■ SOAL LATIHAN:
1 > Tuliskan kembali bagian kutipan tentang peretasan akun, dari "Melalui phishing dan" sampai "dan sulit dihentikan.", termasuk kedua ujungnya.
2 > Dalam kutipan tentang peretasan akun, kepada siapa hacker menyebarkan link berbahaya setelah menguasai akun media sosial?

■ KUTIPAN TEKS:
::::::::

Melalui phishing dan malware, hacker dapat mengumpulkan data pribadi pengguna seperti alamat email, nomor telepon, dan bahkan informasi sensitif seperti data kartu kredit atau rekening bank. Data ini bisa dijual di pasar gelap, digunakan untuk pembobolan akun lain, atau menjadi pintu masuk ke berbagai layanan digital lainnya. Gen Z yang cenderung menyambungkan akun mereka antar platform sering tidak menyadari bahwa satu celah bisa membuka semuanya.

Akses ke Media Sosial untuk Penyebaran Lebih Lanjut

Setelah mendapatkan kendali atas akun media sosial seperti Instagram, TikTok, atau Discord, hacker sering menggunakannya untuk menyebarkan link berbahaya ke kontak korban. Karena berasal dari akun teman atau orang yang dikenal, banyak orang yang percaya dan ikut menjadi korban. Dalam skenario ini, satu akun yang diretas bisa memicu rantai penipuan yang lebih besar dan sulit dihentikan.

::::::::

■ CUPLIKAN DAFTAR:

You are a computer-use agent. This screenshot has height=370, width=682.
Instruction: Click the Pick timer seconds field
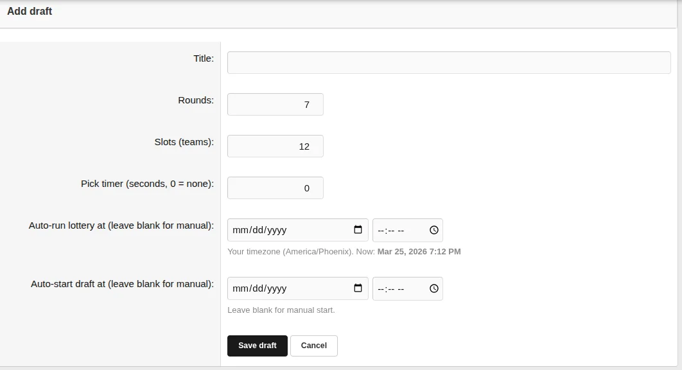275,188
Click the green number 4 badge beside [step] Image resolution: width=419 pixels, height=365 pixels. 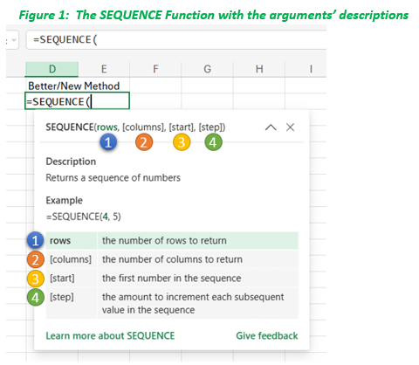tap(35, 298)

::::::::

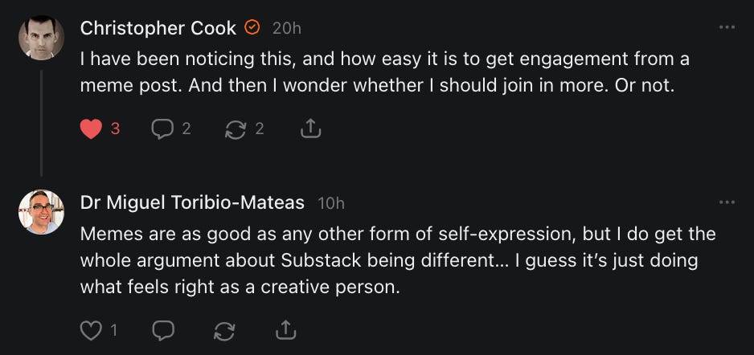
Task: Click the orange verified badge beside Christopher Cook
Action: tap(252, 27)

::::::::

■ JAWABAN TIAP SOAL:
1 >
Melalui phishing dan malware, hacker dapat mengumpulkan data pribadi pengguna seperti alamat email, nomor telepon, dan bahkan informasi sensitif seperti data kartu kredit atau rekening bank. Data ini bisa dijual di pasar gelap, digunakan untuk pembobolan akun lain, atau menjadi pintu masuk ke berbagai layanan digital lainnya. Gen Z yang cenderung menyambungkan akun mereka antar platform sering tidak menyadari bahwa satu celah bisa membuka semuanya.

Akses ke Media Sosial untuk Penyebaran Lebih Lanjut

Setelah mendapatkan kendali atas akun media sosial seperti Instagram, TikTok, atau Discord, hacker sering menggunakannya untuk menyebarkan link berbahaya ke kontak korban. Karena berasal dari akun teman atau orang yang dikenal, banyak orang yang percaya dan ikut menjadi korban. Dalam skenario ini, satu akun yang diretas bisa memicu rantai penipuan yang lebih besar dan sulit dihentikan.

2 > Kepada kontak korban.